> **What you need to do**
Exactly reproduce each entry, leaving out nothing.

> **Records for this exercise**
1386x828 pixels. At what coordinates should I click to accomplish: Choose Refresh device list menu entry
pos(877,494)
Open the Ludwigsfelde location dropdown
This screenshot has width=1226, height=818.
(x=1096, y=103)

> **Solution below**
1386x828 pixels. At what coordinates should I click to accomplish: Choose Refresh device list menu entry
pos(877,494)
Open the Ludwigsfelde location dropdown
This screenshot has width=1226, height=818.
(x=1096, y=103)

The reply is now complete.